The latest research at Plymouth University, published in the Marine Pollution Bulletin, has recently estimated between 4,594 and 94,500 microbeads, each a fraction of a millimeter in diameter, could be released in a single use of certain products, such as facial scrubs. Subsequent analysis using electron microscopy showed that each 150ml of the products could contain between 137,000 and 2.8 million microparticles. 

"We estimated that between 4,594 and 94,500 microbeads could be released in a single use," according to the study, which added that this could result in up to 80 tonnes of unnecessary microplastic waste entering the sea every year from use of these cosmetics.

Aside from these findings, it has been a seesaw ride for legislative attempts to ban microbeads in California, although a bill banning using them in cosmetics and personal care has now passed the Assembly.

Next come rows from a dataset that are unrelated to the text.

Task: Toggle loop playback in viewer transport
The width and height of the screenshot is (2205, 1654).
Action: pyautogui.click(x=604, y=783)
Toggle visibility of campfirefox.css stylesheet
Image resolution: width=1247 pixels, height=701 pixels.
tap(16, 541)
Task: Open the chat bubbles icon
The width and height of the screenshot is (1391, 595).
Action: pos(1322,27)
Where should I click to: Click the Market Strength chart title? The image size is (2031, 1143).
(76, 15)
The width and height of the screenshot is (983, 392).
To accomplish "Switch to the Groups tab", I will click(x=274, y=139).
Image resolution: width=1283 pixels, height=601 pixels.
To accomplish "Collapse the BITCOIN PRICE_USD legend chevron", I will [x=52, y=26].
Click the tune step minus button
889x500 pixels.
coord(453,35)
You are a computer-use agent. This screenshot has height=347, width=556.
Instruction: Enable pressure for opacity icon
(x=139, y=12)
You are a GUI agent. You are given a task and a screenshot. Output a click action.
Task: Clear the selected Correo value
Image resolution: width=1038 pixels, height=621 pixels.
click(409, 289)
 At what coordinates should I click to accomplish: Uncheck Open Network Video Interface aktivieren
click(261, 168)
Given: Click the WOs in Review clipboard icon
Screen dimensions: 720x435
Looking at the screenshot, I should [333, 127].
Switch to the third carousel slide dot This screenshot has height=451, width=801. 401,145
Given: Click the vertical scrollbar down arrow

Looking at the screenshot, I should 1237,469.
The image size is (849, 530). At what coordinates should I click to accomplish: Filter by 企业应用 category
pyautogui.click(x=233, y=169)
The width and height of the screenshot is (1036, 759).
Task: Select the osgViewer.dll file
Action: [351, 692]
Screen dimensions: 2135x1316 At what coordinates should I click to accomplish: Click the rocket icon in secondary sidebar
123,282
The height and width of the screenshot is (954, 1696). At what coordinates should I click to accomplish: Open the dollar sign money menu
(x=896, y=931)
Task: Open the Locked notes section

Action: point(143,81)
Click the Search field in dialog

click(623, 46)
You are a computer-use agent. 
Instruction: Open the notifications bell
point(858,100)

A revised version of Assembly bill 888, which prohibits the use of microbeads, received a legislative nod, passing 24-14, after a previous version was crushed by a vote of 19-16 in the California Senate a day earlier. The first time around, the bill fell two votes short of the 21 votes it needed to pass, even though a number of other states in the U.S. have already banned the use of plastic microbeads in cosmetics and personal care products.

A similar bill in California lost by one vote a year ago.

The earlier version of AB-888 would have prohibited, on and after January 1, 2020, a person, as defined, from selling or offering for promotional purposes in California "a personal care product containing plastic microbeads that are used to exfoliate or cleanse in a rinse-off product, as specified." Also, it would have exempted from those prohibitions the sale or promotional offer of a product containing less than 1 part per million (ppm) by weight of plastic microbeads.

The newer version removed this wording that required the use of natural products as exfoliants in any alternative developed by the cosmetics industry as well as state oversight in reviewing the microbead alternatives. Plastic microbeads under the bill are still prohibited on and after Jan 1, 2020 and AB-888 passed the Assembly on a concurrence vote on Tuesday.

Microbeads were found in the Los Angeles River last year, according to the office of California assemblymember Richard Bloom (D-Santa Monica). Proponents of the microbeads ban argue that fish often mistake non-biodegradable plastic microbeads for food and eat them, resulting in toxins further up the food chain. However, a number of product manufacturers are using safe and natural alternatives such as crushed nut shells.

As of this report, Connecticut, New Jersey, Illinois, Wisconsin, Maine and Colorado already have bans on non-biodegradable microbeads, with other states with bills in process such as New York, which await state Senate action.